#### [About this task]
Range to copy from the entries below: the line containing "Lag konto (166, 2437)" through the line containing "Выкуп авто (35, 2510)", inclusive. Retype only those lines, exactly, without any images.

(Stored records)
┌──
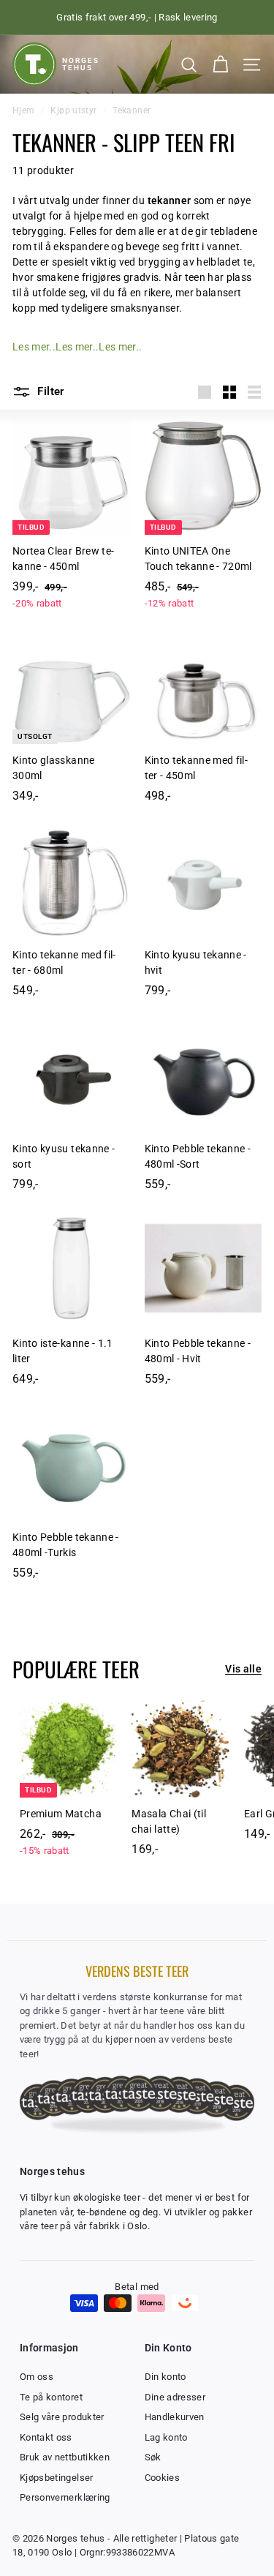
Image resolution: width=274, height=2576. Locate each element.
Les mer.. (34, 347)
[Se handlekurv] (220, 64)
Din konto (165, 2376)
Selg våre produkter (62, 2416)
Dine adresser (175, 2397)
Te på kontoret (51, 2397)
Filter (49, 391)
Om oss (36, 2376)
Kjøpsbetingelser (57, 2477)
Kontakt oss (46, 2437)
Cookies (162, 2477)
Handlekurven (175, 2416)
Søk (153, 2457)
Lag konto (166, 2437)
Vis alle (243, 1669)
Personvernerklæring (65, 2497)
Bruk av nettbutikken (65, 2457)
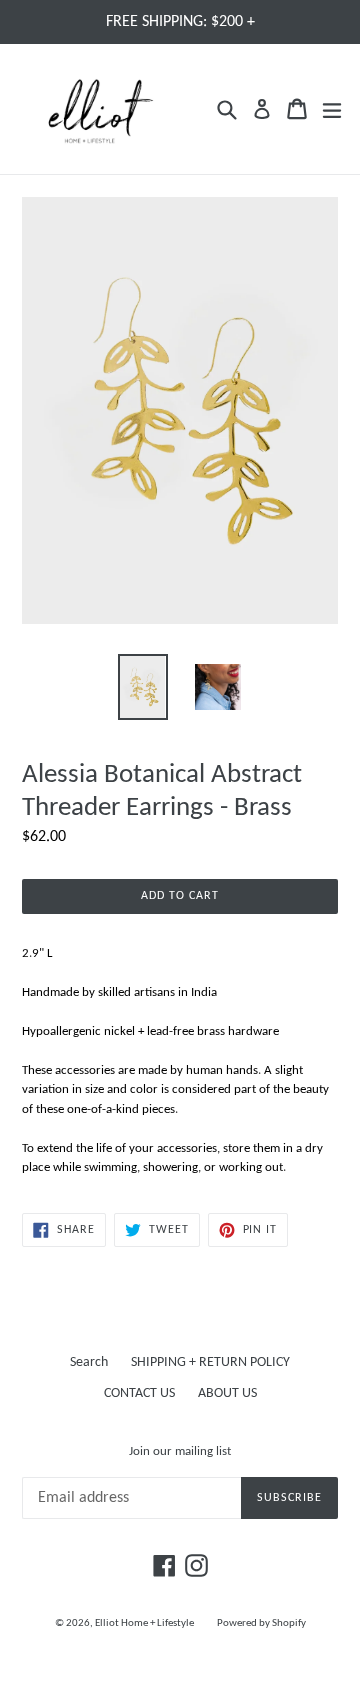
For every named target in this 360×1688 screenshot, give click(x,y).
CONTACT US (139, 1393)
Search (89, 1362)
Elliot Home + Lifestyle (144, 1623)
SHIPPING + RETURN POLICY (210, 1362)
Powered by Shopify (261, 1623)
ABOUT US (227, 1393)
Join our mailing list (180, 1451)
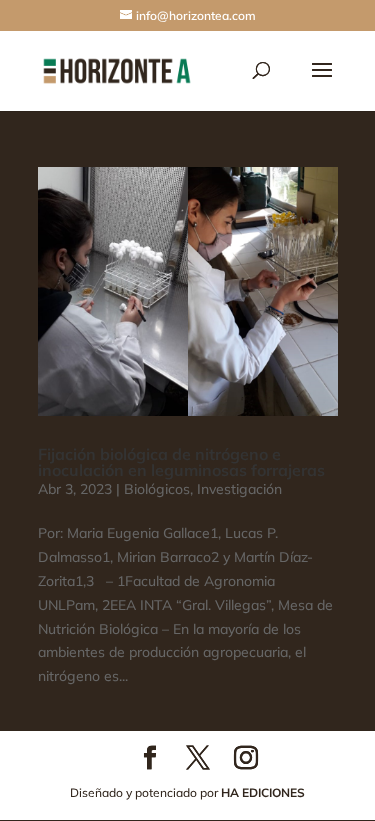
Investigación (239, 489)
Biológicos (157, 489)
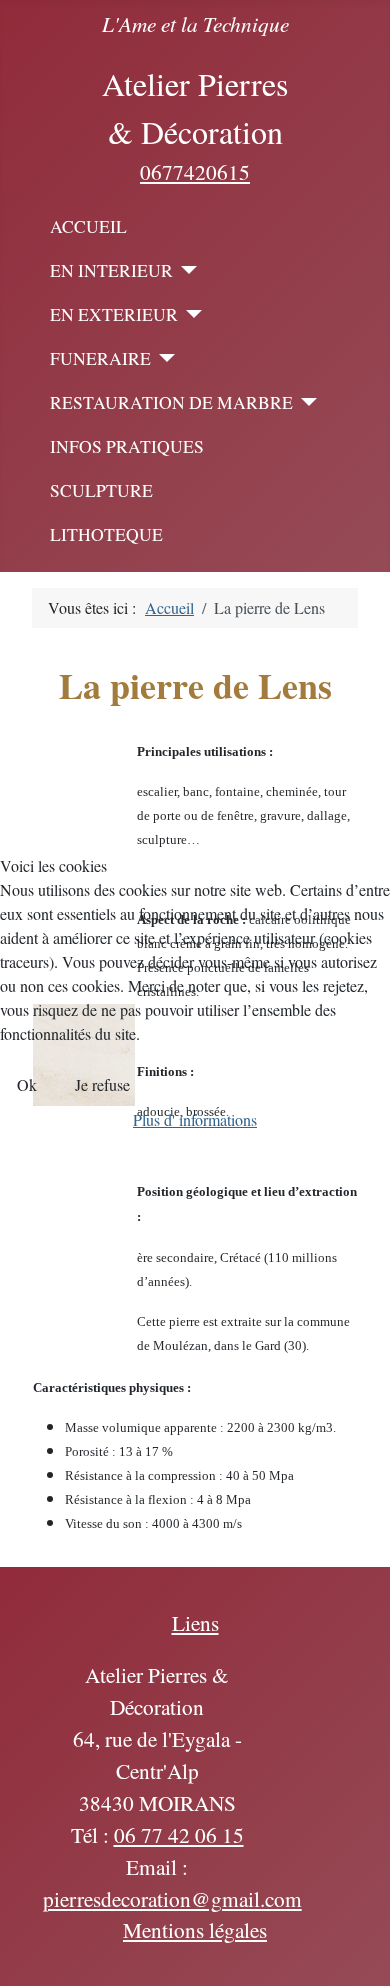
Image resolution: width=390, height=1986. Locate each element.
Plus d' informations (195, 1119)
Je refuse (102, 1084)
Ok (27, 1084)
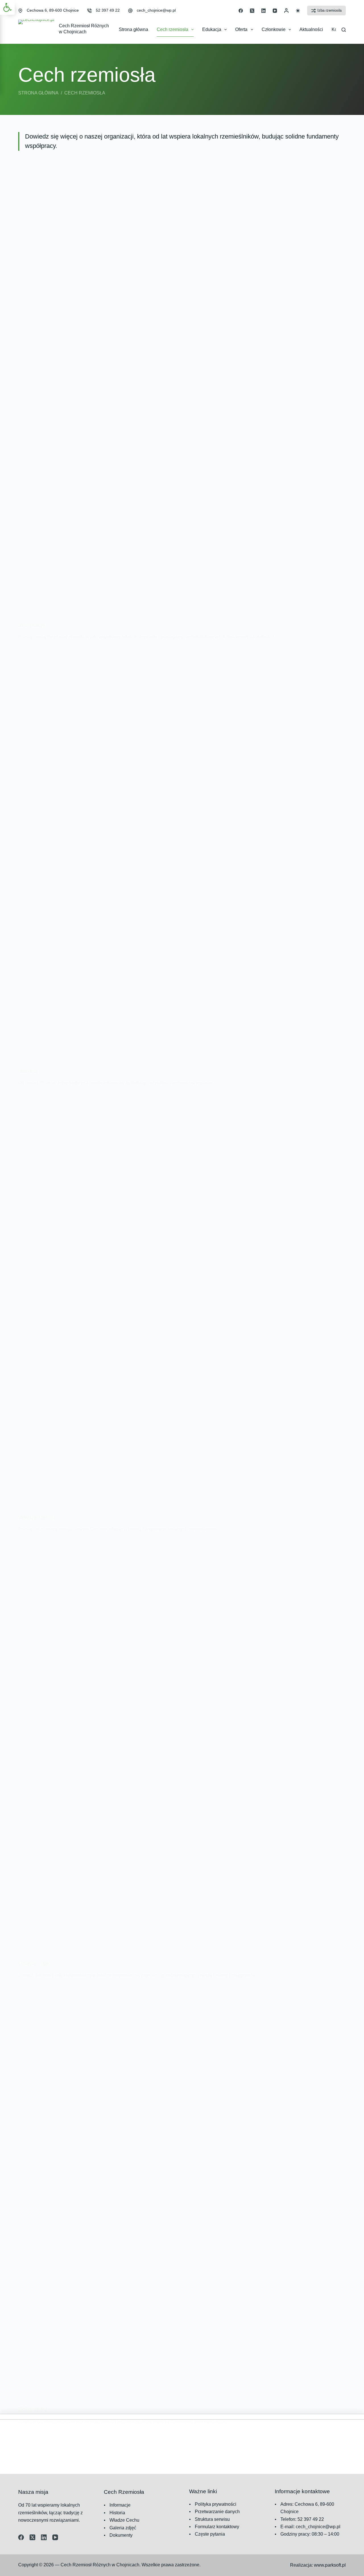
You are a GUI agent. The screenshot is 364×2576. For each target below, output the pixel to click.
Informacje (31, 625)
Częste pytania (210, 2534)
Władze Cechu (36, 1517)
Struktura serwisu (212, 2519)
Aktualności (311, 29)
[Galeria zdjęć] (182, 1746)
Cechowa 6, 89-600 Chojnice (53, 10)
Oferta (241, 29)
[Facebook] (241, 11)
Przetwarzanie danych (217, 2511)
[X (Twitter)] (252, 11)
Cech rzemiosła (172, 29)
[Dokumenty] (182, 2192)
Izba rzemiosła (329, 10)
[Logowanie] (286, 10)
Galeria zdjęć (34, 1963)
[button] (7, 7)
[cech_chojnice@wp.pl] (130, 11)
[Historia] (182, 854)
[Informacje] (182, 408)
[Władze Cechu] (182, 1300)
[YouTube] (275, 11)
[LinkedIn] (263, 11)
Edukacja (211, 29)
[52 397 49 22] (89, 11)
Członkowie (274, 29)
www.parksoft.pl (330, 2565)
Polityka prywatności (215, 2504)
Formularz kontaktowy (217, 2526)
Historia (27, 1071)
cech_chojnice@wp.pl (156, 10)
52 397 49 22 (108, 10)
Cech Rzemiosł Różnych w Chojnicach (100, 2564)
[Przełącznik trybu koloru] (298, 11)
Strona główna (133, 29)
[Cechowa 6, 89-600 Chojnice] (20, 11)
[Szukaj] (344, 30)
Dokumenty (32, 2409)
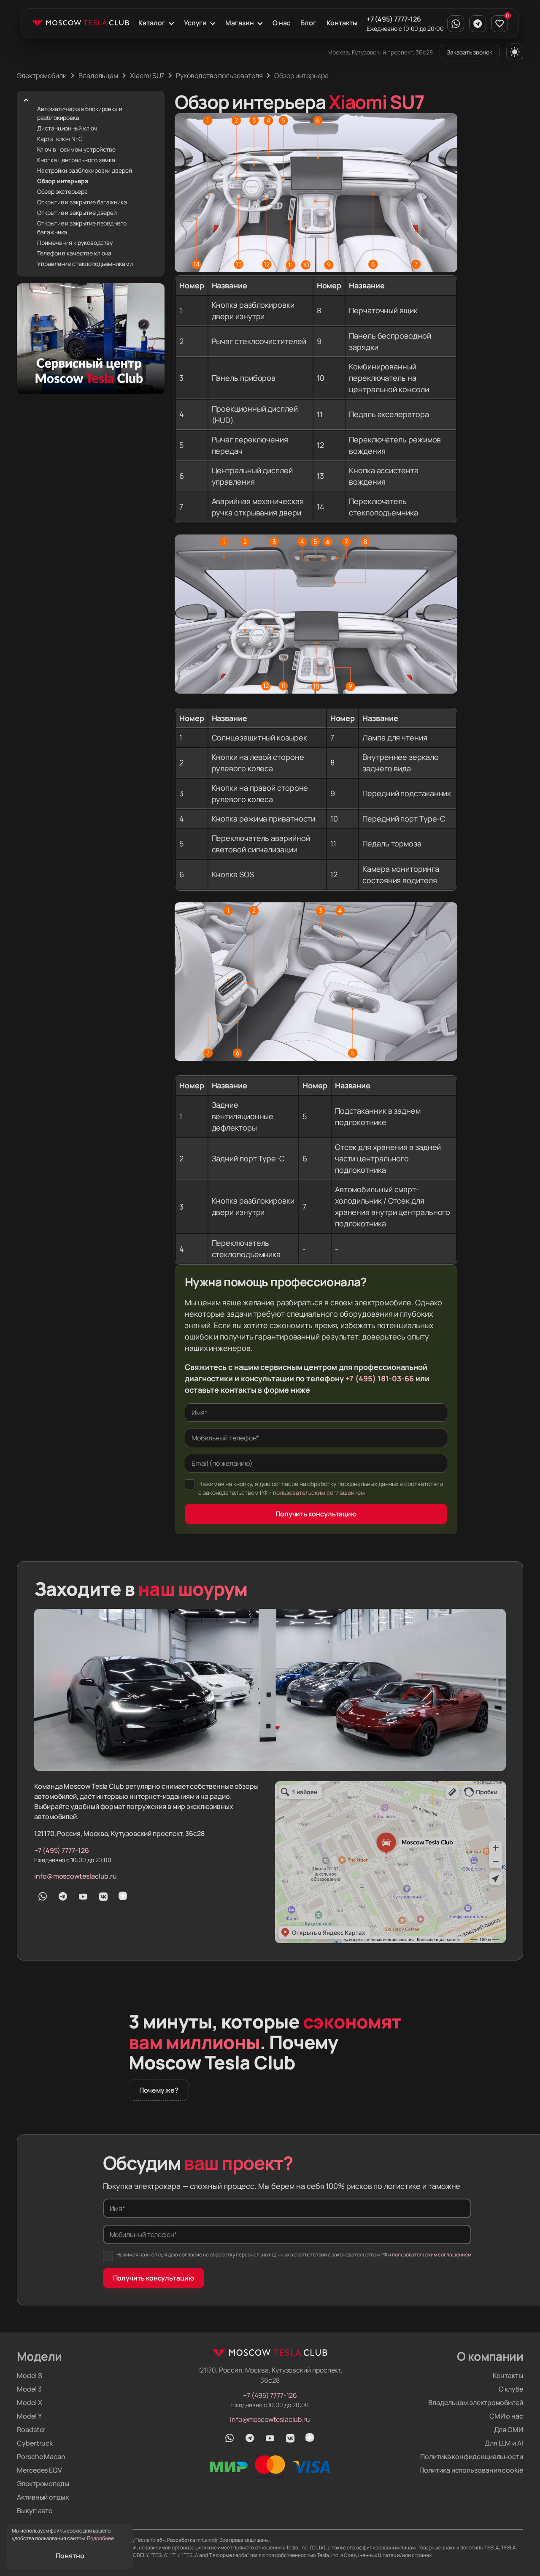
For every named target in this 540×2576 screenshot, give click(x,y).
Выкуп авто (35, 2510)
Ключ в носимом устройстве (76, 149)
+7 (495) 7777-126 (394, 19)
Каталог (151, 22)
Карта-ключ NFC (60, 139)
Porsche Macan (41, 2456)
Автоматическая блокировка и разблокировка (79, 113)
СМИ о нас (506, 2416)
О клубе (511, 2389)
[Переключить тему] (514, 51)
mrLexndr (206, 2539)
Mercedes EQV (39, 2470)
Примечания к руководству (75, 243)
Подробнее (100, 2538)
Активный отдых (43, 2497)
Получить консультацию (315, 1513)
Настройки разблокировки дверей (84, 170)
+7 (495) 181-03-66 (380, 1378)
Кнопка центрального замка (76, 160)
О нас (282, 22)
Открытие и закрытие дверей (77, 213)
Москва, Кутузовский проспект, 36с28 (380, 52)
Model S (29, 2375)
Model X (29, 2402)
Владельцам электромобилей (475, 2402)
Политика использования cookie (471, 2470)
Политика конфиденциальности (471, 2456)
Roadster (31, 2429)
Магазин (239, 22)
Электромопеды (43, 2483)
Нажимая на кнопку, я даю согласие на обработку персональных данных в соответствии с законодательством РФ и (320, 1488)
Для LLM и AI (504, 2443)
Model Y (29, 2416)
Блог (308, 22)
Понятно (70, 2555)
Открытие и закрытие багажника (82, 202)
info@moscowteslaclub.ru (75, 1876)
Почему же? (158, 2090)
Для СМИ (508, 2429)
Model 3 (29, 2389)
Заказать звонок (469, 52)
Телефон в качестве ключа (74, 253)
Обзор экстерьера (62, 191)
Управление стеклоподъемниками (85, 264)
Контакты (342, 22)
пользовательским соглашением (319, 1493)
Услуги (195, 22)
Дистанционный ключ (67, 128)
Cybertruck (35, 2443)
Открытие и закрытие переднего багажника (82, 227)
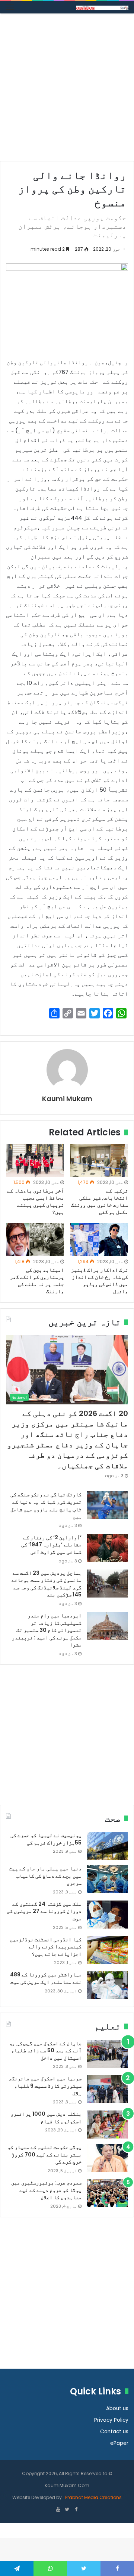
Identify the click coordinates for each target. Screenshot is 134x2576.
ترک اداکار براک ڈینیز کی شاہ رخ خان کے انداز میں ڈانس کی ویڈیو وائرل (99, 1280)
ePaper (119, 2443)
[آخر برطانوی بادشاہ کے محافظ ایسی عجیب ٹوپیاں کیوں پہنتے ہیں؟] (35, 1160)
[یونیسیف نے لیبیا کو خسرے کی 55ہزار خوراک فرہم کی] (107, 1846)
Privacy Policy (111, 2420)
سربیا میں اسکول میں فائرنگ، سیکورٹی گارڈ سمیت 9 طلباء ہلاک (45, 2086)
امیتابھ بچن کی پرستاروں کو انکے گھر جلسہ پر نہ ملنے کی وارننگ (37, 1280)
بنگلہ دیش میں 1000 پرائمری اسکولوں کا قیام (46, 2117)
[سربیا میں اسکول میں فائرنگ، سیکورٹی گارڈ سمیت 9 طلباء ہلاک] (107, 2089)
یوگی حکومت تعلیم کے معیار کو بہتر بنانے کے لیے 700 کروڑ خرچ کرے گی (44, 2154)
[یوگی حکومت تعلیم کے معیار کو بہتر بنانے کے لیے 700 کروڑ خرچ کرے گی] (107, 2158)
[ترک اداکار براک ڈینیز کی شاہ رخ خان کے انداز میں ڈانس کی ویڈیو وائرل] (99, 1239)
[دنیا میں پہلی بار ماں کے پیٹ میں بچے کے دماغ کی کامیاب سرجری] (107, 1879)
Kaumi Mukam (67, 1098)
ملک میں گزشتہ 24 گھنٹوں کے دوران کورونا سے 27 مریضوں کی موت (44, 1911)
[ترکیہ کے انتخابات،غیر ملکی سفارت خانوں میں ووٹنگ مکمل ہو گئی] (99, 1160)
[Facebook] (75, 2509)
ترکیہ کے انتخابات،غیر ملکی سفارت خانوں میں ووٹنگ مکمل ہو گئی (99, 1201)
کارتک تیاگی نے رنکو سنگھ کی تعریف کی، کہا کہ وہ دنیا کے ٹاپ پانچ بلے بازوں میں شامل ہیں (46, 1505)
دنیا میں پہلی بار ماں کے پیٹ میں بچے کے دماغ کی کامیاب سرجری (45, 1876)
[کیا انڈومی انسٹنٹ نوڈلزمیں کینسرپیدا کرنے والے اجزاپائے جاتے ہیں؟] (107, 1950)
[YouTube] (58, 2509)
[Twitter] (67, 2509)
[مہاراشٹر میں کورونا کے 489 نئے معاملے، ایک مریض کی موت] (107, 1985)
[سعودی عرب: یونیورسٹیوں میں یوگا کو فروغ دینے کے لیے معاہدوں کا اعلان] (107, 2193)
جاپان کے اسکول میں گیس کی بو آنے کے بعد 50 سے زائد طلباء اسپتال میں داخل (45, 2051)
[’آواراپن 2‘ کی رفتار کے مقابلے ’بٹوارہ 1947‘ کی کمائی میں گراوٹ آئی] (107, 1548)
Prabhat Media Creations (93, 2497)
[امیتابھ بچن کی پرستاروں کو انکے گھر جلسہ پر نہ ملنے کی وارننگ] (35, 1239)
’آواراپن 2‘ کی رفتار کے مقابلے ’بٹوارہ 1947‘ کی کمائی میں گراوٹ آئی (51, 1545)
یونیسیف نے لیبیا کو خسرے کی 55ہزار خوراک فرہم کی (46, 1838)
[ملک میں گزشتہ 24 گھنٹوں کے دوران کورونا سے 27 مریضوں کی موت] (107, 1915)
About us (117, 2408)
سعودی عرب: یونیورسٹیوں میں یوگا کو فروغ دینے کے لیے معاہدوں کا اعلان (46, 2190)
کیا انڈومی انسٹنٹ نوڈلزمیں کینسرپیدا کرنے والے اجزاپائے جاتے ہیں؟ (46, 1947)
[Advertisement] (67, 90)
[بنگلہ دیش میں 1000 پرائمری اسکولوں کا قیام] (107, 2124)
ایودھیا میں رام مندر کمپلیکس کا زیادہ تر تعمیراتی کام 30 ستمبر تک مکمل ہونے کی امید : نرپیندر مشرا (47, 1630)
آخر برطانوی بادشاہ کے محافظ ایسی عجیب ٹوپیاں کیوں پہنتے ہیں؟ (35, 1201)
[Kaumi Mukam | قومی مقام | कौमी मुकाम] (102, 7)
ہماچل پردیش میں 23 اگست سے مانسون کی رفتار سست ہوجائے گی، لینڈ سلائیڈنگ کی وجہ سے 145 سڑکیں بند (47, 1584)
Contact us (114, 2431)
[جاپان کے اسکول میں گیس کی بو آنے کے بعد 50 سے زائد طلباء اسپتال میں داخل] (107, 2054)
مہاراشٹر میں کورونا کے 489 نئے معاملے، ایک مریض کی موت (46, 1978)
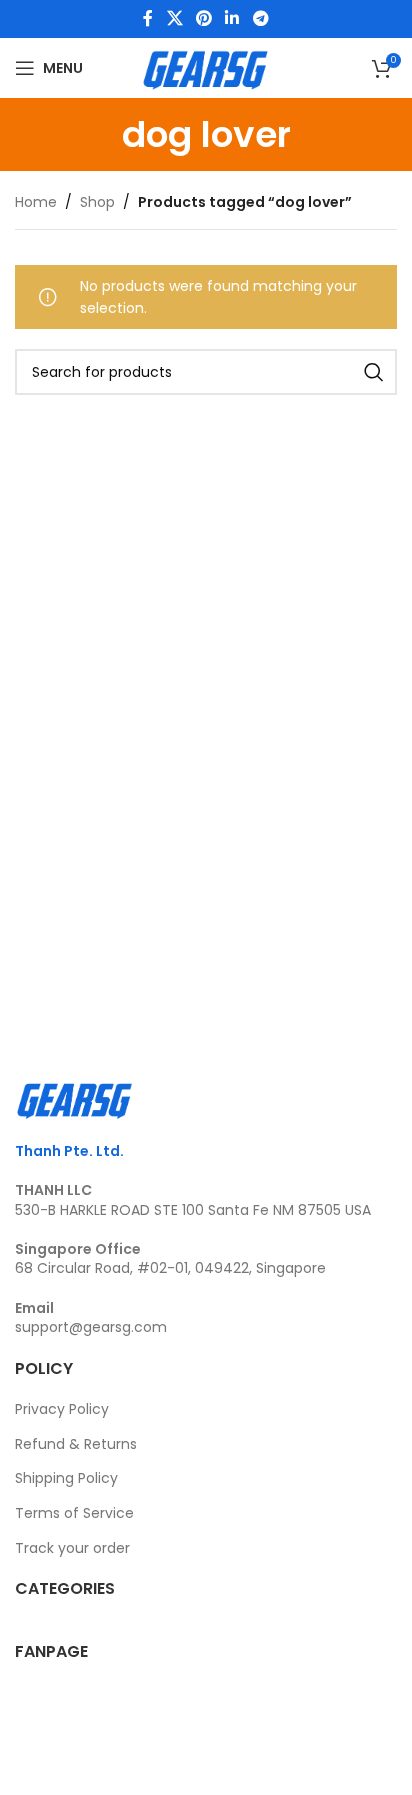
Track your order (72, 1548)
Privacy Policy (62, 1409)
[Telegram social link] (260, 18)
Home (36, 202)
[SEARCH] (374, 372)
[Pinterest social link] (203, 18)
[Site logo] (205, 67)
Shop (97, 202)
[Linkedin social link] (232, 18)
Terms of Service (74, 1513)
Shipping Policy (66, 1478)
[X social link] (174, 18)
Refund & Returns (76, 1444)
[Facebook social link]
└──
#### [Response]
Lag konto (166, 2437)
Vis alle (243, 1669)
Personvernerklæring (65, 2497)
Bruk av nettbutikken (65, 2457)
For every named target in this 360×1688 screenshot, give click(x,y).
CONTACT US (139, 1393)
Search (89, 1362)
Elliot Home + Lifestyle (144, 1623)
SHIPPING + RETURN POLICY (210, 1362)
Powered by Shopify (261, 1623)
ABOUT US (227, 1393)
Join our mailing list (180, 1451)
Investigación (239, 489)
Biológicos (157, 489)
Image resolution: width=390, height=1986. Locate each element.
Plus d' informations (195, 1119)
Je refuse (102, 1084)
Ok (27, 1084)
You are a GUI agent. The screenshot is 364×2576. For each target below, output the pixel to click.
Informacje (31, 625)
Częste pytania (210, 2534)
Władze Cechu (36, 1517)
Struktura serwisu (212, 2519)
Aktualności (311, 29)
[Galeria zdjęć] (182, 1746)
Cechowa 6, 89-600 Chojnice (53, 10)
Oferta (241, 29)
[Facebook] (241, 11)
Przetwarzanie danych (217, 2511)
[X (Twitter)] (252, 11)
Cech rzemiosła (172, 29)
[Dokumenty] (182, 2192)
Izba rzemiosła (329, 10)
[Logowanie] (286, 10)
Galeria zdjęć (34, 1963)
[button] (7, 7)
[cech_chojnice@wp.pl] (130, 11)
[Historia] (182, 854)
[Informacje] (182, 408)
[Władze Cechu] (182, 1300)
[YouTube] (275, 11)
[LinkedIn] (263, 11)
Edukacja (211, 29)
[52 397 49 22] (89, 11)
Członkowie (274, 29)
www.parksoft.pl (330, 2565)
Polityka prywatności (215, 2504)
Formularz kontaktowy (217, 2526)
Historia (27, 1071)
cech_chojnice@wp.pl (156, 10)
52 397 49 22 (108, 10)
Cech Rzemiosł Różnych w Chojnicach (100, 2564)
[Przełącznik trybu koloru] (298, 11)
Strona główna (133, 29)
[Cechowa 6, 89-600 Chojnice] (20, 11)
[Szukaj] (344, 30)
Dokumenty (32, 2409)
For every named target in this 540×2576 screenshot, give click(x,y).
Выкуп авто (35, 2510)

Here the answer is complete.